The original wall of the fort, with rifle slot for defense.
It curved, that original wall.
We saw a fox!
My zoom was a little shaky, but there he is.
There are a lot of historical markers. I also like this photo, because both Heather (on the right) and myself (in shadow) are in it.
Patrick and E.
The mighty Missouri.
Back side of the chapel, which I liked because there are three kinds of building material used on this end: stone, cinder block and wood.
More good detail.
There were a lot of flags, not just US flags, but from all over.
This is the commander’s house. Faaaannnncccy!
These cannons have never been fired.
Nice clock tower with this building.
For some reason, the thickness of this drainage grate fascinated me.
This is the “beehive”. More on that in a later post.
Good window detail.
This is Heather’s porch.
Flag and tree.
Digital cameras are a good way to entertain a youngster. I would take the picture and the show her the image.
5 thoughts on “Fort Leavenworth”
Did all of the officer's houses have their names out front? When were on Ft. Meyer for the "tattoo" display, all of the lovely houses, of the same era as these, had cool wooden signs out front that told which officer lived there. I thought it was both interesting and rather old fashioned. And I guess you better not be a stalker of your CO or other people that outrank you. I think I took a picture for the blog. Oh there I go again!
I asked that question too. The answer is that you get to say what they display. Many of the homes said the name and rank of the officer living there. I think that was the old school way. But others had family names. Heather's says The Wolf Pack, and there was one I like that said, The Jones Family Circus. They are fun to read.
As to stalking, etc. I think it's different than in the civilian world. Heather and Patrick only lock their doors when they are leaving the state. It felt very safe there, even with the prison.

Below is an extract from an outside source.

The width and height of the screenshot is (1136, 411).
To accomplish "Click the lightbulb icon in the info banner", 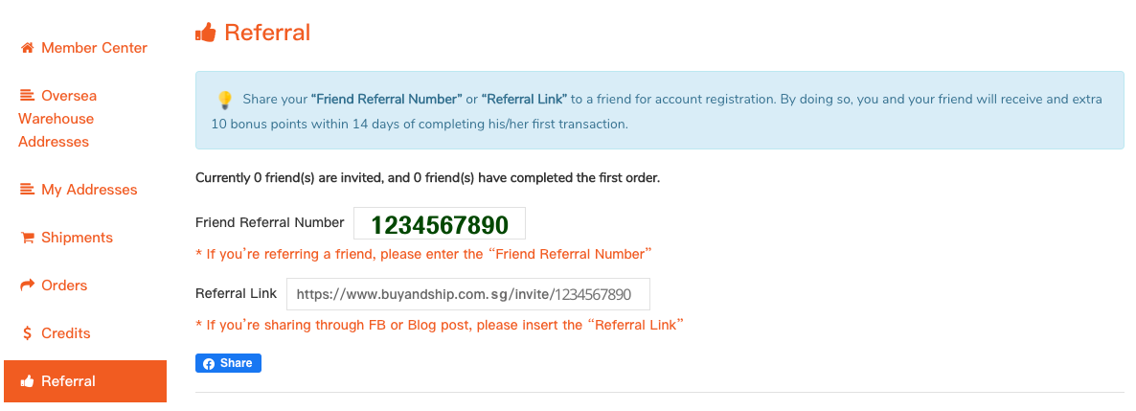I will pyautogui.click(x=224, y=100).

Heather's home is beautiful! I really like these pictures. I wasn't expecting Fort Leavenworth to have a "southern plantation" feel. It's nice. My favorite pictures are the one of the wall & the one of the old sewer grate. It looks like it's from the 1920s! Also, a fox! I saw one once when I was out bicycling when I lived in Minnesota. It's still one of my favorite memories.

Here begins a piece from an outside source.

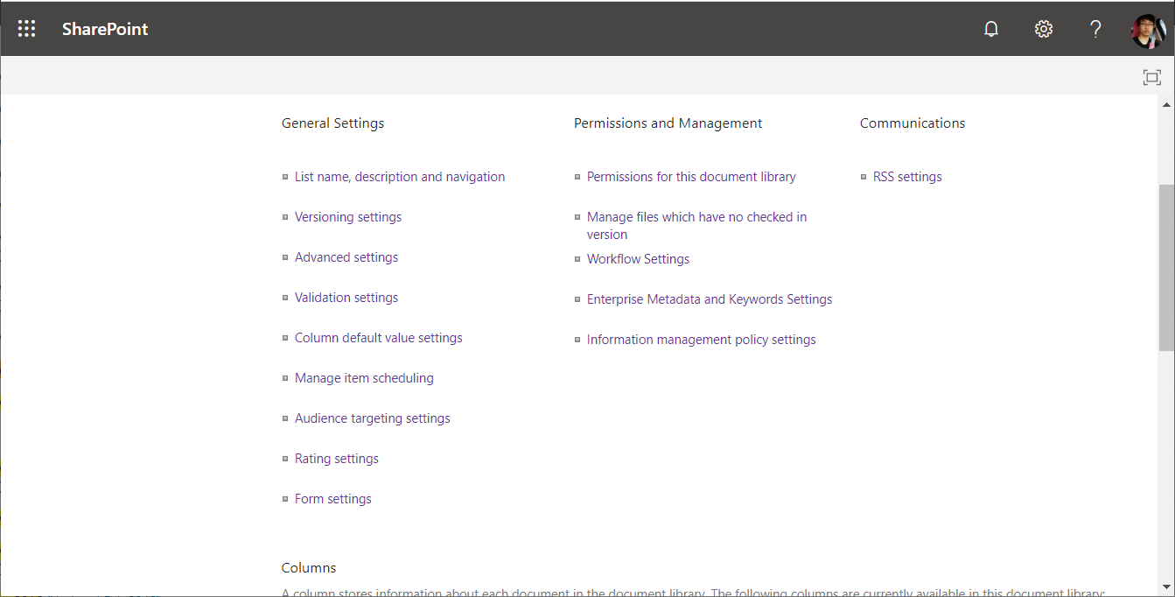Open Validation settings
The image size is (1175, 597).
click(346, 298)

I love that they can choose their signage! Wolf Pack is so cute. All of the Ft. Meyers ones seemed to be very traditional. But that is DC!
This is one that I had commented on but it didn't actually get sent.
First- thanks for calling me out on not locking our doors! But, considering none of the windows lock and half the time our back door doesn't shut, there isn't really a point in locking. We also don't get a lot if foot traffic at our back door.
The standards are different when it comes to the name plates from post to post. Here it's a little more slack. I don't know if it's nationwide or just the post at this point. And, if someone wants to know where you live, it doesn't matter if your name is on the door or not (although it does help you remember which house is yours when it matches everyone else's!).
I live on the historic main post portion. Most of these houses were built before 1920's. The house next to us is actually the oldest home still in use west of the Mississippi River (and reportedly the most haunted on post!)